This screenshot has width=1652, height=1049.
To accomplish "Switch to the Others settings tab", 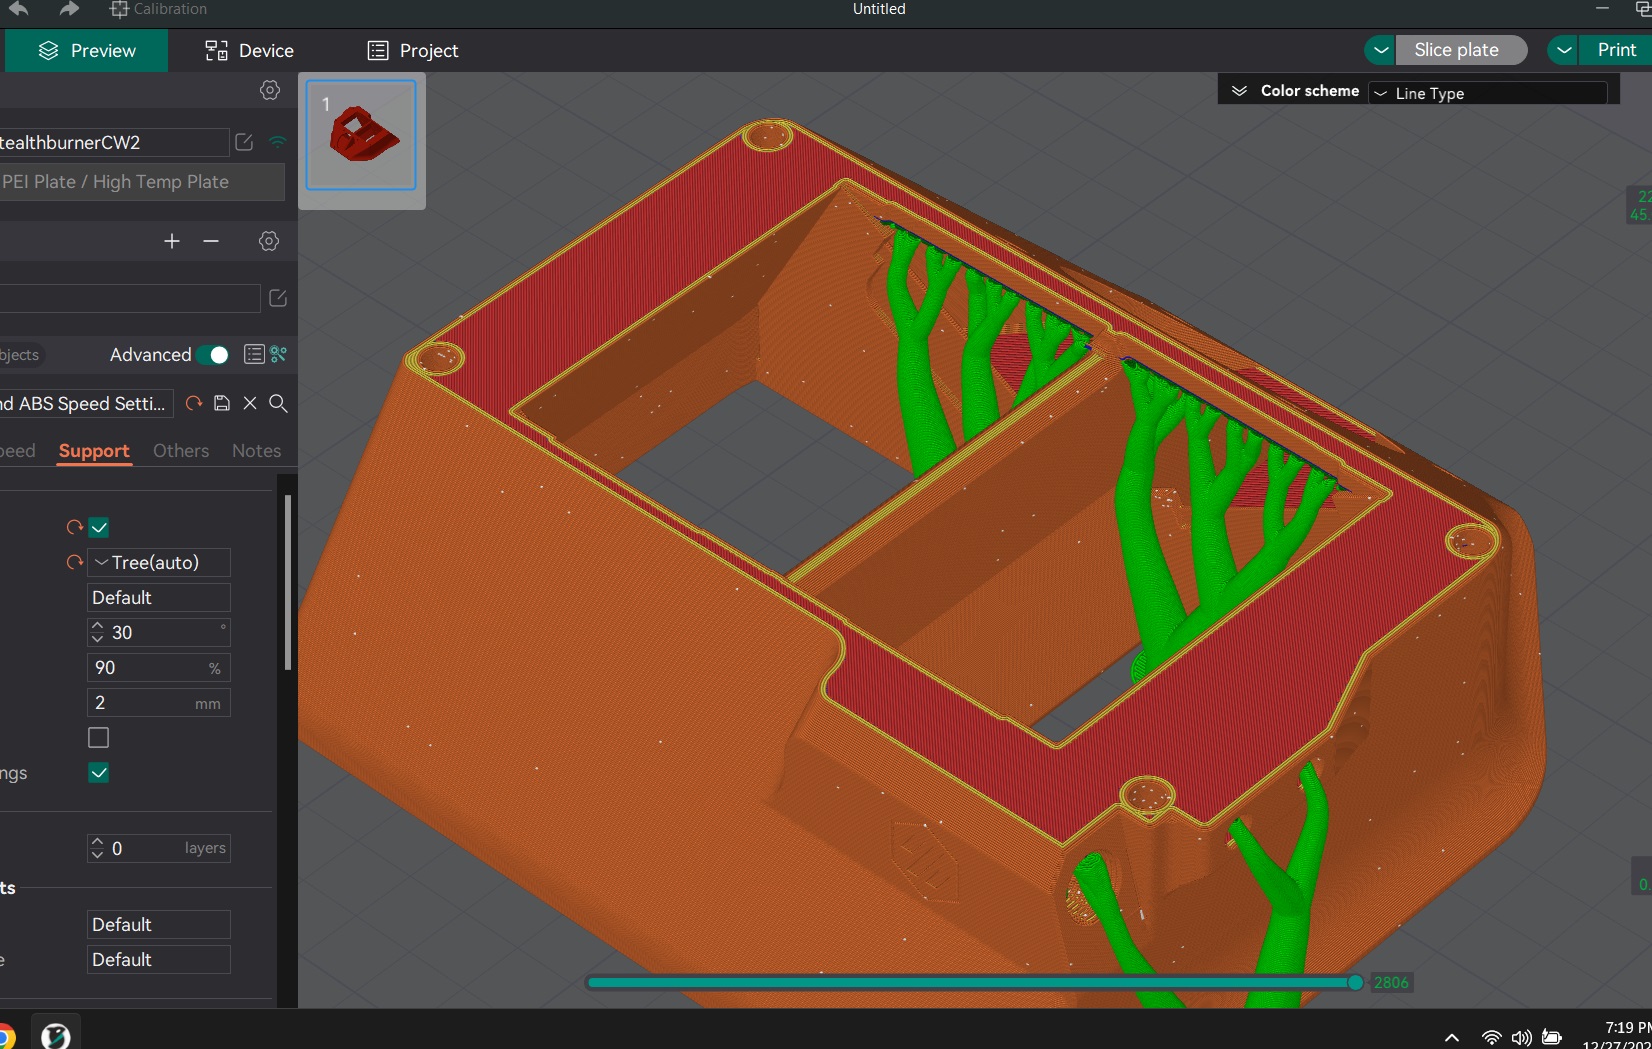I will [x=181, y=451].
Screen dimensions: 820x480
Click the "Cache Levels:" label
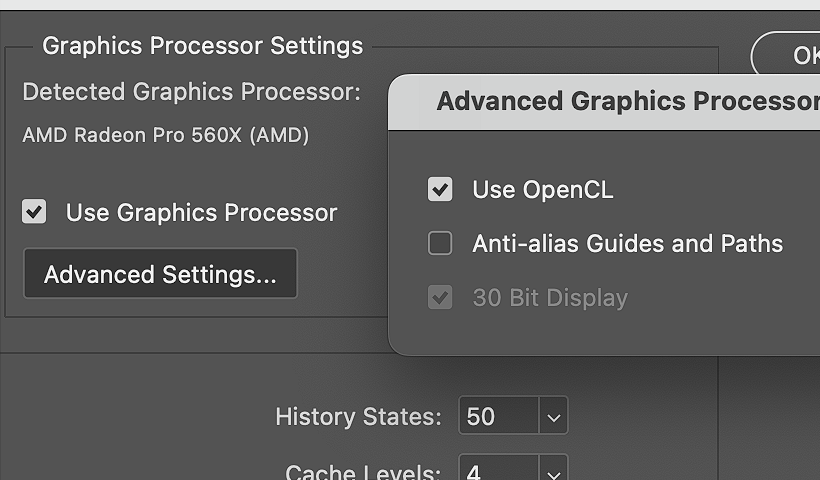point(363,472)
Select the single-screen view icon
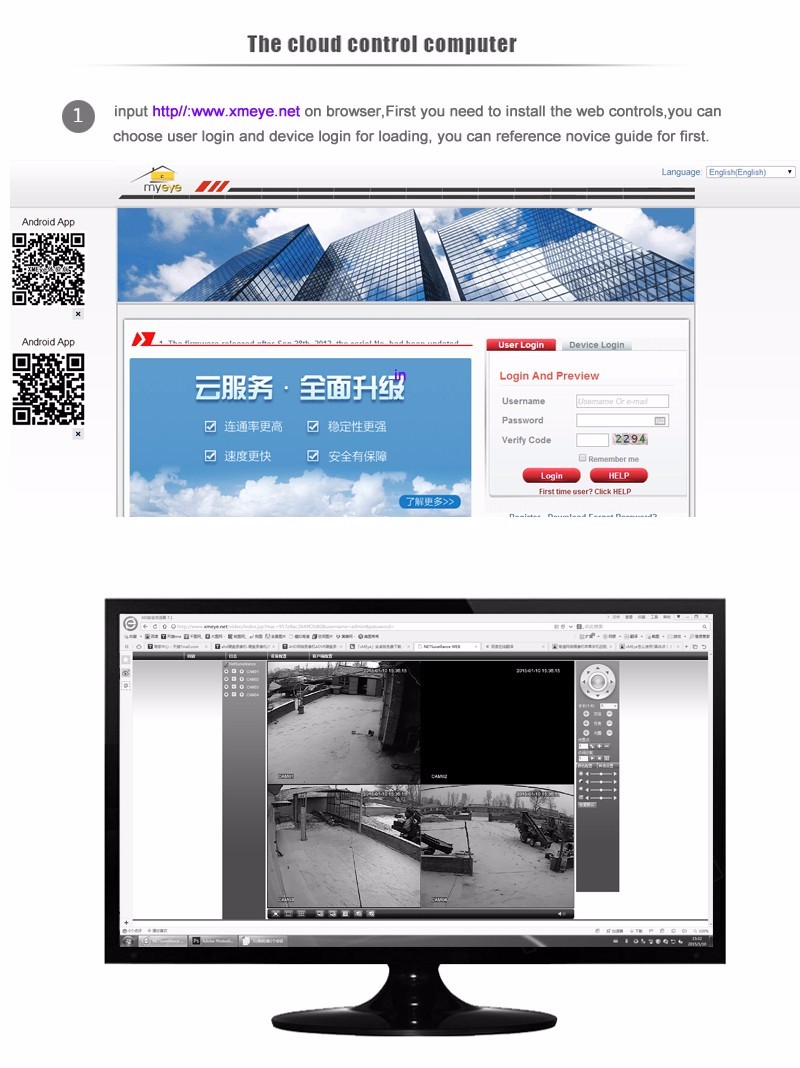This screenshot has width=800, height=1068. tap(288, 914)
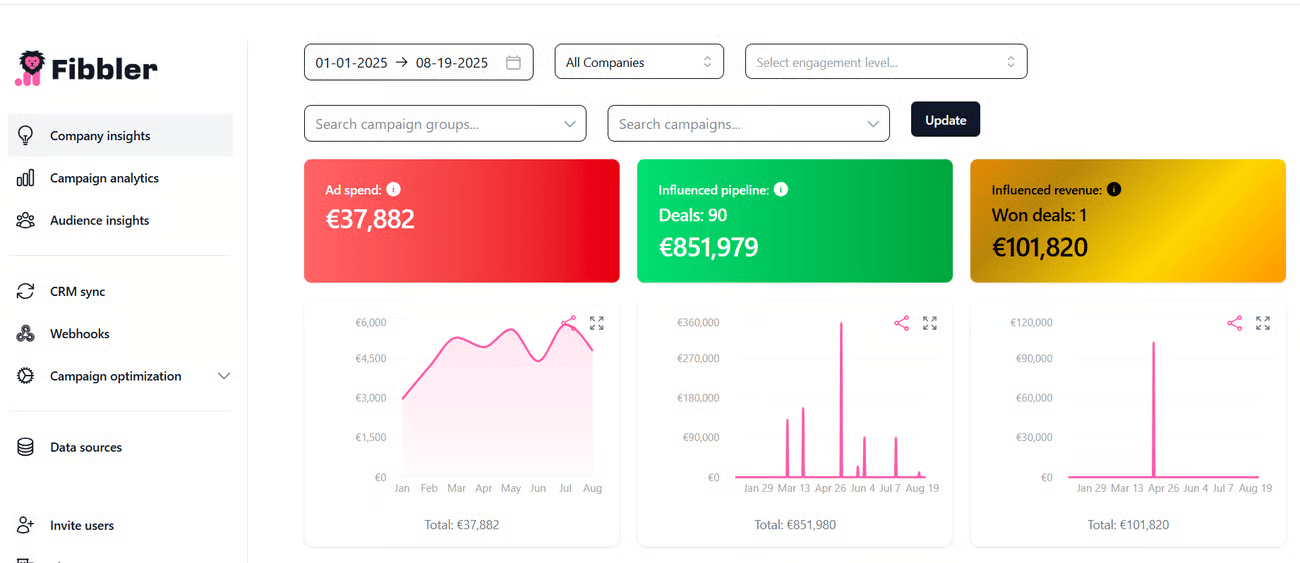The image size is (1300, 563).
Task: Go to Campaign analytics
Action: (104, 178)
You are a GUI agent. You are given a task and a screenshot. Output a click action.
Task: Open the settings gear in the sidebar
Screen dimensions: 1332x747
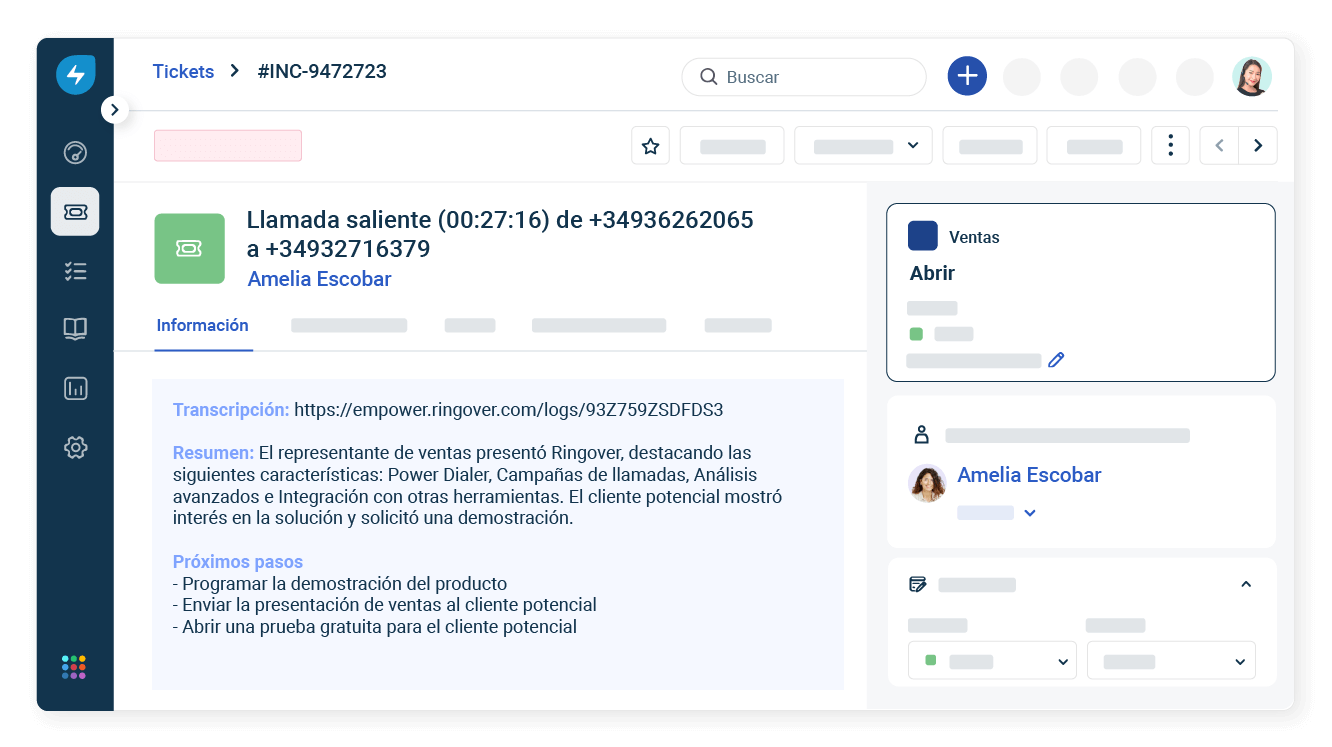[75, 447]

TASK TO COMPLETE -
With all pictures omitted, return the lines from the line containing "You are a GUI" through the closing line of the listing above, exactly and inclusive.

OUTPUT OF THE EXERCISE -
You are a GUI agent. You are given a task and a screenshot. Output a click action.
Task: Open the settings gear in the sidebar
Screen dimensions: 1332x747
[75, 447]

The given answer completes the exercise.